Find integers $x$ , $y$ such that $173x+271y=1$ and $|x|+|y|$ is minimal.

Firstly, it's important to note that a solution exists because $\gcd(173,271) | 1$ .

It is well known that once a single solution of this equation is found, infinitely many solutions can be found. In fact,

$x = x_1 + 271n \\ y = y_1 - 173n$

provide all the solutions for some integer $n$ and a solution $(x_1, y_1)$ . But finding a single solution looks like a task difficult enough because guessing gives no luck.
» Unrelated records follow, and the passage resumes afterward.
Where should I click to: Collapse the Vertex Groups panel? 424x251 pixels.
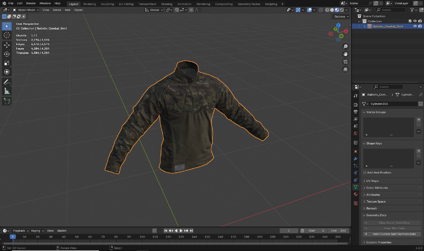(376, 112)
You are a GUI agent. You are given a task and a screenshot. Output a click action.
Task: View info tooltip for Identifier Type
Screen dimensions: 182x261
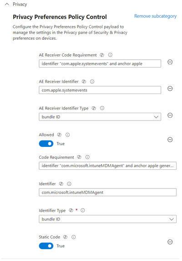pos(83,210)
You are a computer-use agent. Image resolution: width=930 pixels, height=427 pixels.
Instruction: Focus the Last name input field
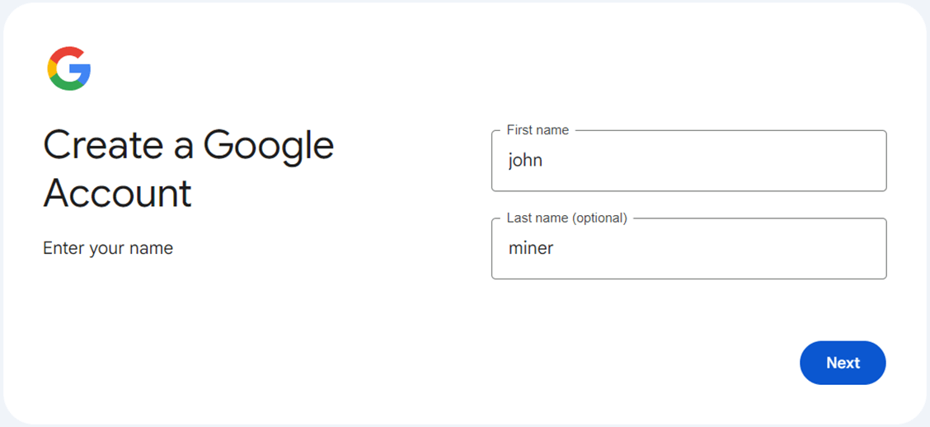click(688, 248)
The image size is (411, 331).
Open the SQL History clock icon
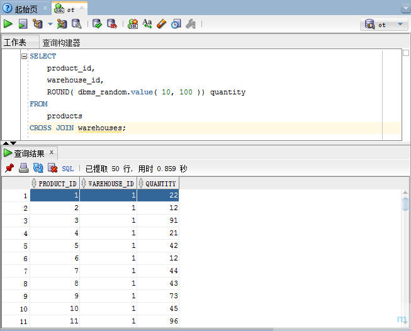click(176, 24)
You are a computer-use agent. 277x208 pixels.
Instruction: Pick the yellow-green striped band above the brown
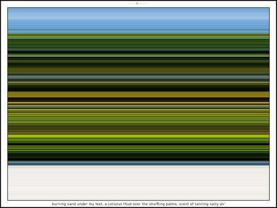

However, Bezout's lemma (backtracking Extended Euclidean Algorithm) provides an easy way to find the solution. On performing the process, $(x,y)=(47,-30)$ can be obtained. Now we just need to find the minimum solution. Using the previously obtained formula,

$x = 47 + 271n \\ y = -39 - 173n$

provides all the solutions. It is not hard to see that when $|n| \geq 1$ , $|x| + |y|$ increases monotonically. Hence the minimal value occurs when $n=0$ . $x=-47$ and $y=30$ is indeed the minimum, and so the answer is $|30|+|-47| = 77$ .
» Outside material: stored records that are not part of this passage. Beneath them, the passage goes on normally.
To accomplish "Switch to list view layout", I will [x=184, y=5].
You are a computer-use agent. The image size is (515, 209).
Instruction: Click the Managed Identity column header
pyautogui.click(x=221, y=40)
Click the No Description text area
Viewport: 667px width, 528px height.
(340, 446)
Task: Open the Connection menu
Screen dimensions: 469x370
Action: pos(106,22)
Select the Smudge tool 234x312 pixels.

I just got this weird solution, by instinct. I actually wonder why it works (can someone explain, please?) We get that $173x-271y = 1$ .

Now, we get the coefficients and transform it into an ordered pair, $(173, 271)$ . We then replace the larger of the two elements of the ordered pair and replace it with its residue modulo the smaller one. i.e.
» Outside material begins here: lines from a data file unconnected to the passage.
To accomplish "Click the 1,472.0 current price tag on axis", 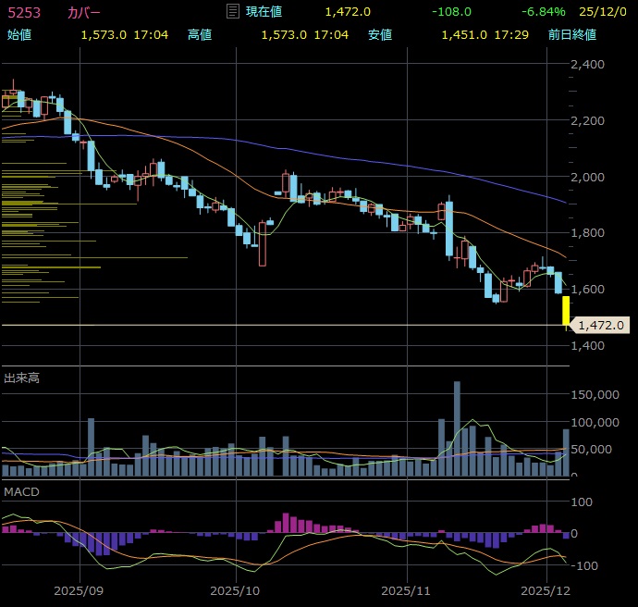I will (x=602, y=325).
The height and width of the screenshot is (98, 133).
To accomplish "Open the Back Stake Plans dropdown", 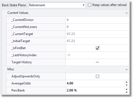I will pos(57,5).
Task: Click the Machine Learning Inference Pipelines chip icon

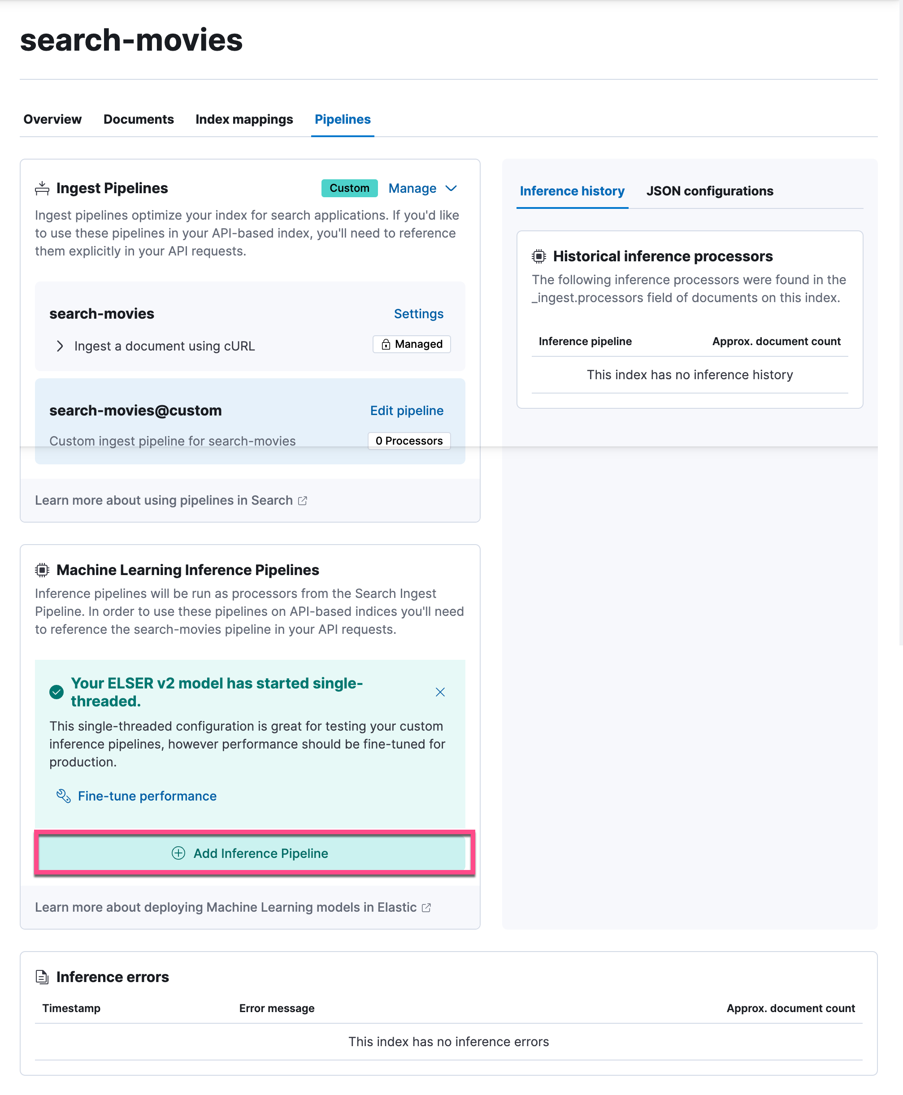Action: pyautogui.click(x=42, y=570)
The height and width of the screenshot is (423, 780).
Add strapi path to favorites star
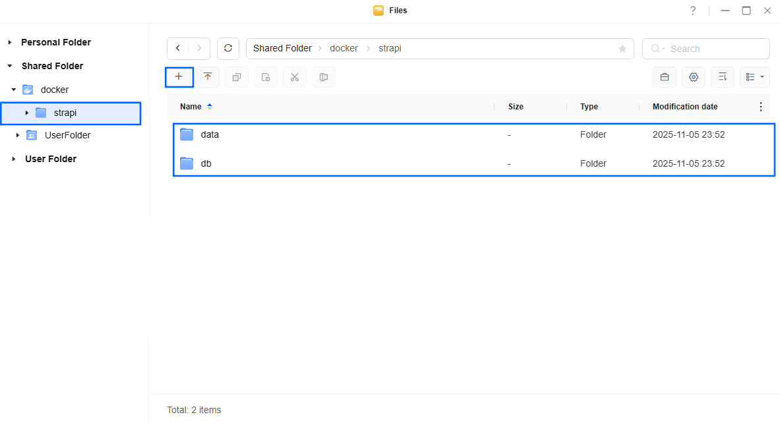tap(622, 49)
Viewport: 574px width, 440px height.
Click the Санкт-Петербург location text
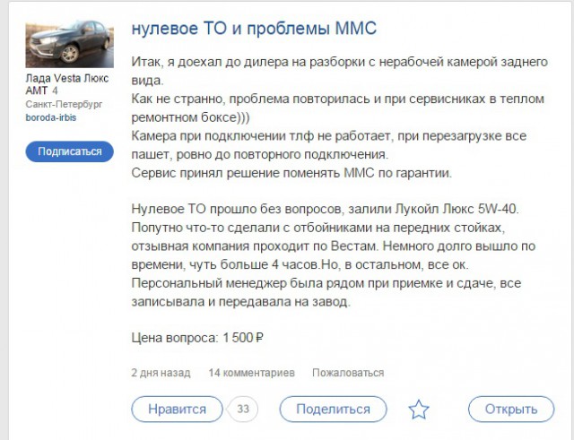click(x=64, y=104)
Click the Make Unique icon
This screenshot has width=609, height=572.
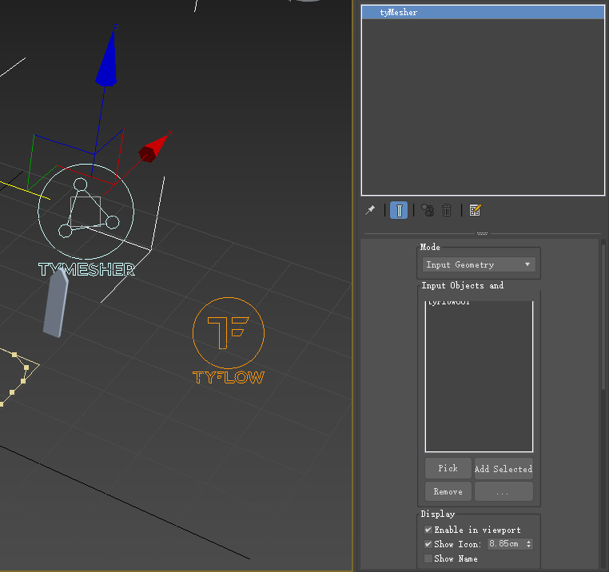click(x=428, y=210)
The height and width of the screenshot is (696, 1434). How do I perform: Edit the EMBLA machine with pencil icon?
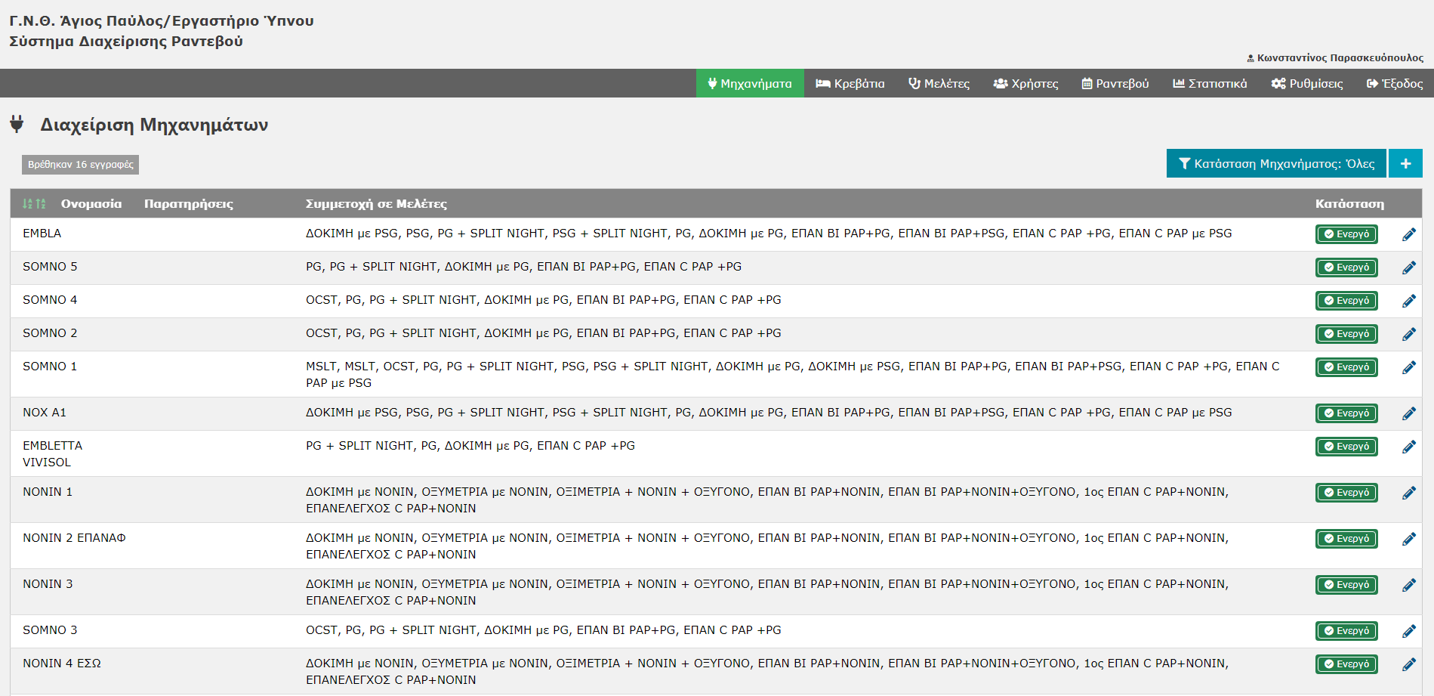pos(1408,234)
$(173, 271) \implies (173, 271 \pmod{173}) \implies (173, 98)$ .

We continue doing this until we get

$(173, 271) \implies (173, 98) \implies (75, 98) \implies (75, 23) \implies (6, 23) \implies (6,5)$

And we stop there, since $6-5 = 1$ . Again, I have no idea why this works.

Next, we start off using the fact that $(6-5 = 1)$ and use that and the ordered pairs $(173, 271) , (173, 98) , (75, 98) , (75, 23) , (6, 23) , (6,5)$

$6-5 = 1 \implies 6 - 23 + 18 = 6 - 23 + 3(6) = 1 \implies 4(6) - 23 = 1$

Can you see where I am going with this?

$4(6) - 23 = 4(75 - 69) - 23 = 4(75) - 12(23) - 23 = 4(75) - 13(23) = 1$ .

$4(75) - 13(23) = 4(75) - 13(98 - 75) = 4(75) + 13(75)- 13(98) = 17(75) - 13(98) = 1$ .

$17(75) - 13(98) = 17(173 - 98) - 13(98) = 17(173) - 13(98) - 17(98) = 17(173) - 30(98) = 1$ .

$17(173) - 30(98) = 17(173) - 30(271 - 173) = \boxed{47(173) - 30(271) = 1}$

Therefore, removing water $30$ times and adding water $47$ times will fill the pot with one liter, assuming Ron will have something to do with that liter and a large pot capable of holding a lot of water (One can actually make a problem out of this, what is the smallest possible capacity of the pot such that this insanity can be made possible). Anyways, there are a total of $30 + 47 = 77$ actions, so our answer is $\boxed{77}$ .